[SOLVED] Deconstructiong the Stable Diffusion 3.5 pipeline

Deconstructiong the Stable Diffusion 3.5 pipeline

I am trying to deconstruct the SD3.5 (specifically 3.5 medium) pipeline in order to have a controlled process over the denoising steps. I can't do callbacks because I need to modify the latent according to other pipelines.

I am trying to perform the steps on the following huggingface guide: https://huggingface.co/docs/diffusers/en/using-diffusers/write_own_pipeline#deconstruct-the-stable-diffusion-pipeline

I modified my text encoding to fit SD3.5, I also tried to load the entire pipeline and just run the encode_prompt function on it to get the text embedding and pooled embeddings for both the prompt and negative prompt. When running the function and putting its outputs as input to the regular pipeline instead of the prompt and negative prompt it works properly so it seems like this is not what's causing the problem.
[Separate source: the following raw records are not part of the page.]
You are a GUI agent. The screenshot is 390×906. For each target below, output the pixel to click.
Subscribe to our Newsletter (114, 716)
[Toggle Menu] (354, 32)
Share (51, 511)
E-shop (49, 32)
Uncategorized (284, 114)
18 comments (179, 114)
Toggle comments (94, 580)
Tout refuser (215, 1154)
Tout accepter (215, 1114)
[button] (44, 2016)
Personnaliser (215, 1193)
I also changed the unet from the article to use the pre-trained transformer of the model. After that I adjusted the decoding to match the same decoding on the pipeline's source code on diffusers.

the output images don't look same as they are looking when running the pipeline through diffusers. I'm not sure where I can find a similar implementation to deconstruction of the SD3 pipeline or what am I missing.

enter image description here

Solution

It looks like the issue might be with the noise scheduler or latent processing. Make sure your scheduler settings match the default in diffusers, and check if the UNet’s predicted noise aligns with the official pipeline. If the results are still off, compare the shape and scale of your latents.